A Labour MP has launched a stinging attack on the power of Google to damage British business through anti-competitive tactics.

MP calls for restriction of Google's power

In a Westminster Hall debate, Graham Jones, Labour MP for Hyndburn, called on the Government to take action against the search giant.

“Google has gone from being a competitor to a predator and from a horizontal organic search client to a monopoly giant, with subliminal and unclear sponsored searches that favour other Google products,” he said.

“Without search neutrality rules to constrain Google’s competitive advantage, we may be heading toward a bleakly uniform world of Google everything.”

The preferential placement of Google’s price comparison service, for example, caused traffic to the UK’s leading price comparison services to fall by an average of 41% over two years

The MP went on to highlight several British companies that he claimed had been affected by Google’s market power, which given a near 90% share of searched could suck the traffic from competing services.

“There are suggestions that Google’s search results are influenced by advertising and even that Google’s technology might deliberately lower the visibility of rival sites,” said Jones.

“The preferential placement of Google’s price comparison service, for example, caused traffic to the UK’s leading price comparison services to fall by an average of 41% over two years.
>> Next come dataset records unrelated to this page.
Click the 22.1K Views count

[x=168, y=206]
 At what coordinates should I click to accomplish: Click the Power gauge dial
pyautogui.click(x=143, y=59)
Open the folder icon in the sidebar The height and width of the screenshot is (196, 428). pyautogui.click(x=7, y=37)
During the same period, internet traffic in general rose by 30%. That is a marked contrast, but more marked is the fact that traffic to Google’s price comparison site rose by 125% during the same period.”
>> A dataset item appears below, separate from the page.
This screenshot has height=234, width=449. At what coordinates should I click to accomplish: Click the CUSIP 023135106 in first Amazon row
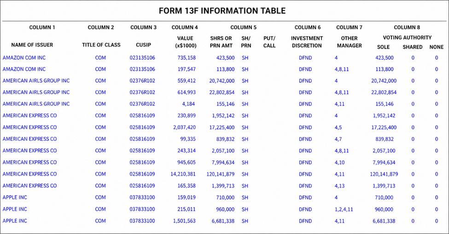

According to the MP’s figures, the preferential placement of Google Maps decimated traffic to Multimap and Streetmap, the UK’s two leading online mapping services, while RightMove, a British real estate portal, lost 10% of its market value on rumours that Google was planning a UK property search service.

“Competition for innovation”

In response, broadband minister Ed Vaizey played down the significance of the issue saying, that he believed that the internet should remain open to market forces, rather than regulation and that the status quo favoured innovation.

According to Vaizey, there are 177 search engines servicing the UK market.

However, Jones took a swipe at the perception that Google is an innovative company, highlighting that many of its sussecces were based via bought-in technology.

“Some will argue that Google is so innovative that we need not worry,” he said. “But Google Maps, Google Earth, Google Groups, Google Docs, Google Analytics, Android and many other Google products are all based on technology that Google has acquired rather than invented.”

Google hadn’t responded to a request for comment at the time of publication.

The search giant is already facing an investigation into its search practices in the EU, which is probing whether Google is deliberately doctoring its search results to favour its own services.